ISLAMABAD - The federal government has decided to pass the benefit of reduction of petroleum prices in the international market on to people. The benefit would be given in the next review on July 15.

The directives were issued by Prime Minister Shehbaz Sharif while chairing a meeting here yesterday which reviewed the reduction of petroleum prices in the international market and directed to pass on the full benefits of the fall in oil prices in the global market to the people with full transparency.

According to an official communiqué issued by the  Prime Minister Office, Prime Minister Shehbaz Sharif has asked Ministries of Finance and Petroleum  to  submit to him a summary of the reduction in oil prices so that in the next review which is expected on July 15 it could be approved.

The prime minister told the meeting that the people had a difficult time, and now they have the right to get full relief. He said, “We will take every step for the provision of relief to the masses who suffered heavily because of inflation caused by the previous government.”

Meanwhile, official sources have said that Pakistanis would likely to get a sufficient relief in POL prices in near future, with crude oil prices hovering at $99 per barrel, however, with the predicted drop of the crude oil rates to $65 per barrel by the end of the year could possibly reduce the cost of petrol for local consumers by up to Rs80/litre.

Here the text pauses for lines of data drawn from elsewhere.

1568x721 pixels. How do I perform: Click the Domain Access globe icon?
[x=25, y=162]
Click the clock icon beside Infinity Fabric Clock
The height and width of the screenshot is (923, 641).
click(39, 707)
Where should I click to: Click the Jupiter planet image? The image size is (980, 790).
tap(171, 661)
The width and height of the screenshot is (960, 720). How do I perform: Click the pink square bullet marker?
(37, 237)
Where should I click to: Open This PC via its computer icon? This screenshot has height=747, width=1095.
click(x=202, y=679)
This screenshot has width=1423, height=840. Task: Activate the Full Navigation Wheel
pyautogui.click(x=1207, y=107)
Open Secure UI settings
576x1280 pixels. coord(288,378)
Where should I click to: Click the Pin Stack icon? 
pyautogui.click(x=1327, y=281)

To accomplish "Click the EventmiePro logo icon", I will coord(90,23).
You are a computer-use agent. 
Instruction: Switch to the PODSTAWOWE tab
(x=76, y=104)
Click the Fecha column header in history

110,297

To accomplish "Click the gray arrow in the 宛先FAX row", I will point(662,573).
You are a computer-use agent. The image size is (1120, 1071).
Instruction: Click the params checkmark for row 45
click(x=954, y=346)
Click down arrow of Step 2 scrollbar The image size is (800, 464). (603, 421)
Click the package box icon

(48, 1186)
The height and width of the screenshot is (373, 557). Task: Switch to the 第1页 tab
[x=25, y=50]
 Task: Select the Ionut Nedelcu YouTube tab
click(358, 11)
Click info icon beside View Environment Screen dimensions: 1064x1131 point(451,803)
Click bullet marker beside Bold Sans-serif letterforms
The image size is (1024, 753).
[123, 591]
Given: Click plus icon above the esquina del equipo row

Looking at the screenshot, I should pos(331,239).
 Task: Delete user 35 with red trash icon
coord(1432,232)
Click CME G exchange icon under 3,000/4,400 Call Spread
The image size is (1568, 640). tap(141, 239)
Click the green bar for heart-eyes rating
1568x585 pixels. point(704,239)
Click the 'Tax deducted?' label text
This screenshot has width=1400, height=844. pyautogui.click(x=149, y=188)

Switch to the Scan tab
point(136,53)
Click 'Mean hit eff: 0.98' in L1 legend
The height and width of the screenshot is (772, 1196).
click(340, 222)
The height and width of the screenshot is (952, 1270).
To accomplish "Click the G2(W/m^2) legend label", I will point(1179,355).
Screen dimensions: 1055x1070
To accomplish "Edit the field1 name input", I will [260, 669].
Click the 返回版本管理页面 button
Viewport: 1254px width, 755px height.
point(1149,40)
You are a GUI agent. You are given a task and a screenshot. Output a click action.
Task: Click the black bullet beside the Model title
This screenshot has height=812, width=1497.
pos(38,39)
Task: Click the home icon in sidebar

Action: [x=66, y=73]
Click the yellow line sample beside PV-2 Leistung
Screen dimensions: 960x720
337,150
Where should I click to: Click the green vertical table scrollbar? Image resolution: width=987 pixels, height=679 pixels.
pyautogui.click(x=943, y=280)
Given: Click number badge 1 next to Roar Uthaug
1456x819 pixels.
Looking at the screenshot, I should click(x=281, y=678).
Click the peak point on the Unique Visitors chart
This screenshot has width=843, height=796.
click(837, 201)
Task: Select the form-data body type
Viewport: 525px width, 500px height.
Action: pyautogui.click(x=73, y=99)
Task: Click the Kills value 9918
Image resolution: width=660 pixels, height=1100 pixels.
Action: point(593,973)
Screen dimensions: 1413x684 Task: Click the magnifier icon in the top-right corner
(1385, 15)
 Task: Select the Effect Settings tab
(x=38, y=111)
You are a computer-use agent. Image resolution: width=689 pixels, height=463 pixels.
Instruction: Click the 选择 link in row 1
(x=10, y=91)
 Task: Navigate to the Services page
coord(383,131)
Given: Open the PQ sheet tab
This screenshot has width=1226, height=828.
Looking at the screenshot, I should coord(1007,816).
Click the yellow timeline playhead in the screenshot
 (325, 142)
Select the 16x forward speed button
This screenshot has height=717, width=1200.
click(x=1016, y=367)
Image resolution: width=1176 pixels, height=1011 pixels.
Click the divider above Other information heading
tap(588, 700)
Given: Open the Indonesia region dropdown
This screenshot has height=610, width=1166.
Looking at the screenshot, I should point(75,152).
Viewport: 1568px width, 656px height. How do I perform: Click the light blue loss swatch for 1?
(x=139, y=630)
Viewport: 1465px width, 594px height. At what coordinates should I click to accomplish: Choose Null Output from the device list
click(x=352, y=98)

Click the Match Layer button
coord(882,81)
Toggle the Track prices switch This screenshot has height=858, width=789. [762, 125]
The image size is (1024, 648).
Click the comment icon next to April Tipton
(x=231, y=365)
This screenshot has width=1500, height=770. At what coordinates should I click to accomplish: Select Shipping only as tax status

The government has yet to jack up Petroleum Levy on Petrol to Rs 50/litre from the existing Rs10/litre and General Sales Tax from zero to 17pc, therefore, the chances of big reduction in oil prices are very little, officials sources told The Nation.

However, the source said that in case the crude oil price dropped to $65/barrel by the end of ongoing year it can bring a relief of Rs 70-80/litre in the prices of Petrol (Motor Gasoline) for Pakistani consumers.

PM seeks summary after oil prices in international market reduced to $99 per barrel

Analysts have predicted a possible collapse of crude oil price in the international market to $65/barrel by the end of this year and further decline to $45 by end-2023.

When contacted expert associated with oil Industry were of the strong opinion that decline for short term will not provide any relief to the consumers. Initially the government will try to meet its Petroleum Levy and GST targets, and if the slump lingers on for a longer time the consumers will see big decline in the prices of up to Rs80/litre.

“I personally believe that they the government) shouldn’t bring down the prices for a quarter or half or so to stabilize the economy and bring down the dollar,” said in expert linked to oil industry.

The crude oil prices at 65/barrel with an average platts plus incidentals and duty will bring the ex-refinery price at $72/barrel.

With the rupee-dollar parity at current 207/dollar the ex-refinery price of petrol will be Rs93.74/litre. The inclusion of various margins and IFEM will add Rs 13.17/liter and application of Rs50/litre Petroleum Levy will take it to Rs 156.91/litre without GST. After GST, the consumer price of Petrol will Rs183.58/litre. At this scenario the consumers can get a relief of Rs 65.16/litre.